Common Name(s): Andiroba, Crabwood
Scientific Name: Carapa spp. (Carapa guianensis, etc.)
Distribution: Central and South America
Tree Size: 80-100 ft (25-30 m) tall, 2-3 ft (.6-1.0 m) trunk diameter
Average Dried Weight: 41 lbs/ft3 (660 kg/m3)
Specific Gravity (Basic, 12% MC): .56, .66
Janka Hardness: 1,220 lbf (5,430 N)
Modulus of Rupture: 15,580 lbf/in2 (107.4 MPa)
Elastic Modulus: 1,965,000 lbf/in2 (13.55 GPa)
Crushing Strength: 8,220 lbf/in2 (56.7 MPa)
Shrinkage: Radial: 3.1%, Tangential: 7.6%, Volumetric: 10.4%, T/R Ratio: 2.5
Color/Appearance: Heartwood tends to be a pale reddish brown, darkening with age to a medium to dark brown. Sapwood is a lighter pink or pale brown, not always demarcated from heartwood. Quartersawn surfaces exhibit a ribbon-like appearance similar to Sapele.
Grain/Texture: Andiroba has a uniform, fine to medium texture with a medium natural luster and a straight grain, though the grain is sometimes wavy or interlocked.
Endgrain: Diffuse-porous; medium pores in no specific arrangement; solitary and radial multiples of 2-3; mineral deposits occasionally present; growth rings distinct due to marginal parenchyma; rays visible without lens; parenchyma vasicentric and banded. Can be confused with genuine mahogany, but andiroba tends to have darker, more reddish brown colored marginal parenchyma bands.
Rot Resistance: Andiroba is considered moderately durable to very durable regarding decay resistance, though it can be susceptible to insect attack. Weathering characteristics are similar to Honduran Mahogany.
Workability: Overall Andiroba is easy to work with both hand and machine tools. Sometimes pieces with interlocked grain will experience tearout during surfacing operations. Andiroba also has a moderate blunting effect on tool cutters. Andiroba has an increased risk of warping and other drying defects, partially because of its high T/R ratio (2.5). Andiroba glues, finishes, and turns well.
Odor: No characteristic odor.
Allergies/Toxicity: Although severe reactions are quite uncommon, Andiroba has been reported to cause eye and skin irritation, as well as sneezing. See the articles Wood Allergies and Toxicity and Wood Dust Safety for more information.
Pricing/Availability: Seldom available in the United States, Andiroba makes an economical Mahogany substitute where it is available. Andiroba is used in both lumber and veneer form.
Sustainability: Andiroba is not listed in the CITES Appendices or on the IUCN Red List of Threatened Species, although a single species from Ecuador, Carapa megistocarpa, is listed as endangered due to a population reduction of over 50% in the past three generations, caused by a decline in its natural range.
Common Uses: Veneer, plywood, cabinetry, furniture, flooring, interior trim, and turned objects.
Comments: Frequently touted as a substitute for Mahogany, Andiroba tends to be a bit blander and less stable than Mahogany, (though once the initial drying process is complete, Andiroba remains fairly stable).

(Data section):
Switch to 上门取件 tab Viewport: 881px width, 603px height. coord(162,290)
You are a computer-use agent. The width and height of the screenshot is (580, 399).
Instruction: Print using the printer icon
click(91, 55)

==

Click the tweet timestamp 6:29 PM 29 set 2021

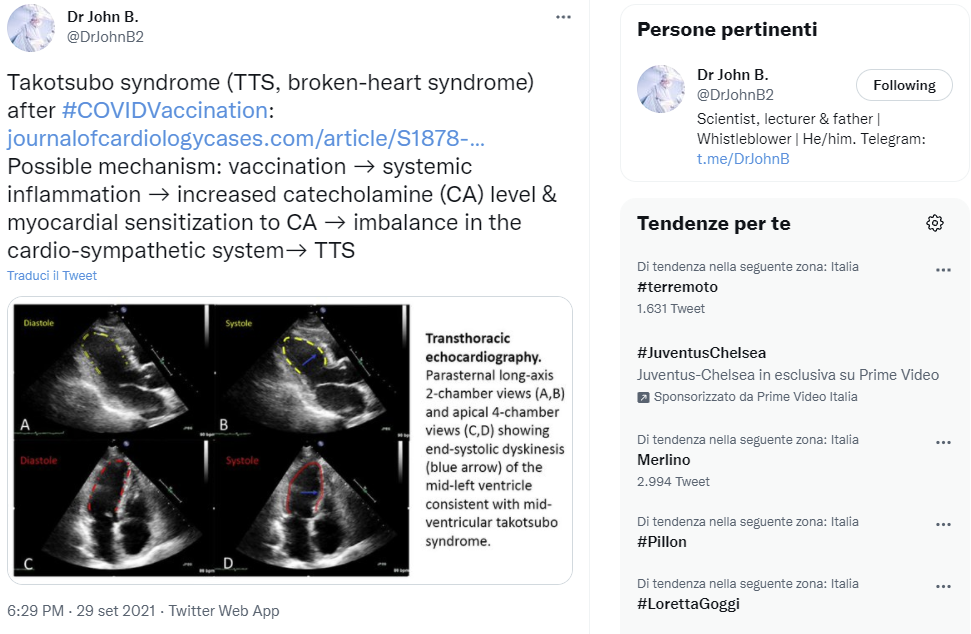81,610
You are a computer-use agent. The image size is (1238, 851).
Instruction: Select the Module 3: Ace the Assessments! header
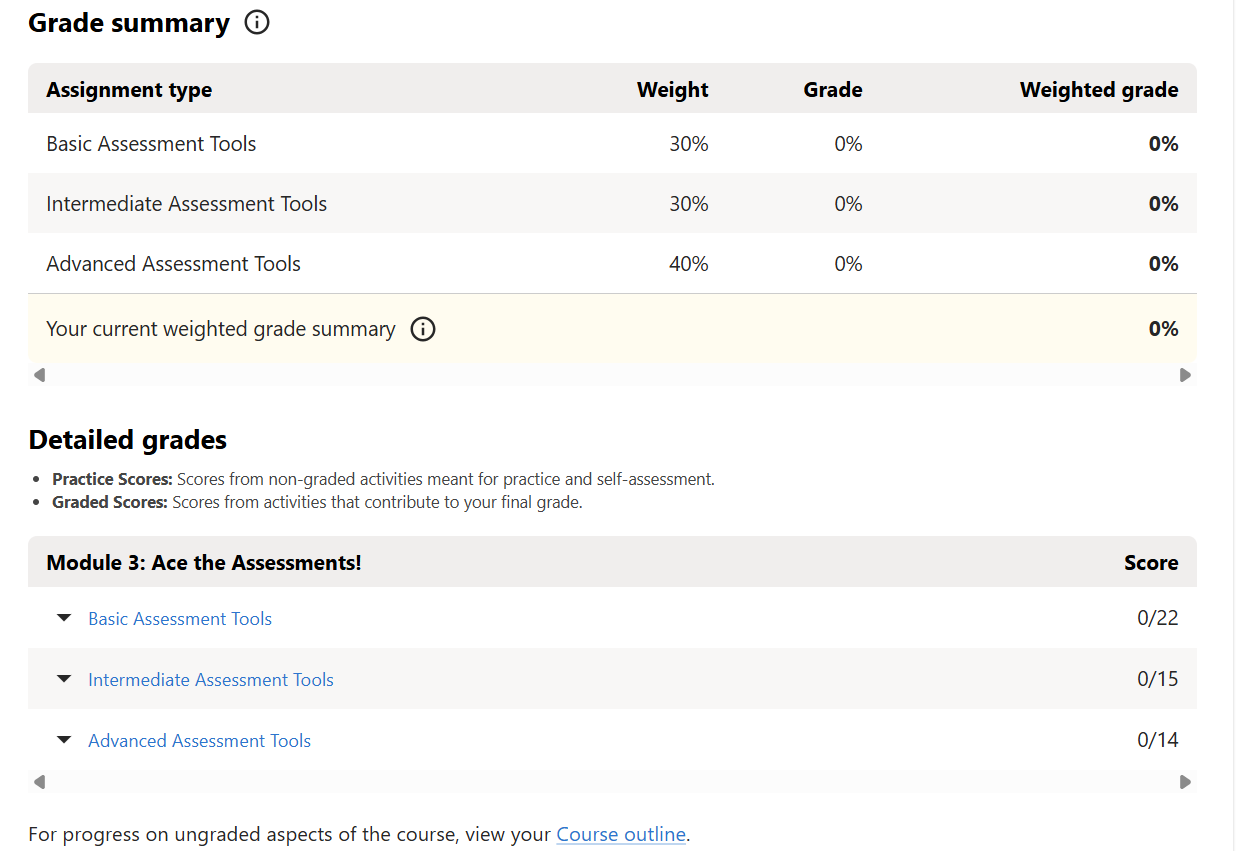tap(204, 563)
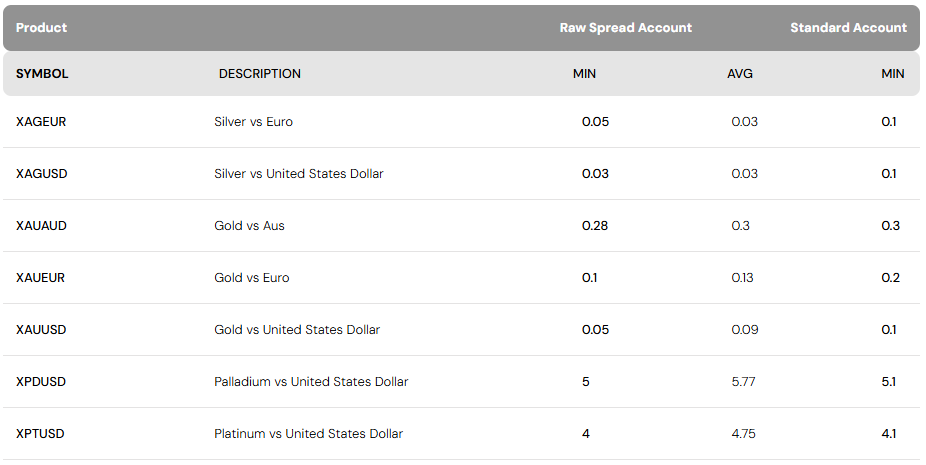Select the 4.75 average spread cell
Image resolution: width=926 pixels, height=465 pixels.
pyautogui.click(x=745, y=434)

(Exercise requirements):
a: List every common use for the wood that the andiroba wood profile gives.
b: Duplicate the andiroba wood profile word for word between "Grain/Texture: Andiroba has" and "wavy or interlocked.", inclusive.
c: What Janka hardness does the andiroba wood profile give?
The two blocks of lines have nothing to do with the andiroba wood profile.

(Answers for each item):
a: Veneer, plywood, cabinetry, furniture, flooring, interior trim, and turned objects.

b:
Grain/Texture: Andiroba has a uniform, fine to medium texture with a medium natural luster and a straight grain, though the grain is sometimes wavy or interlocked.

c: 1,220 lbf (5,430 N).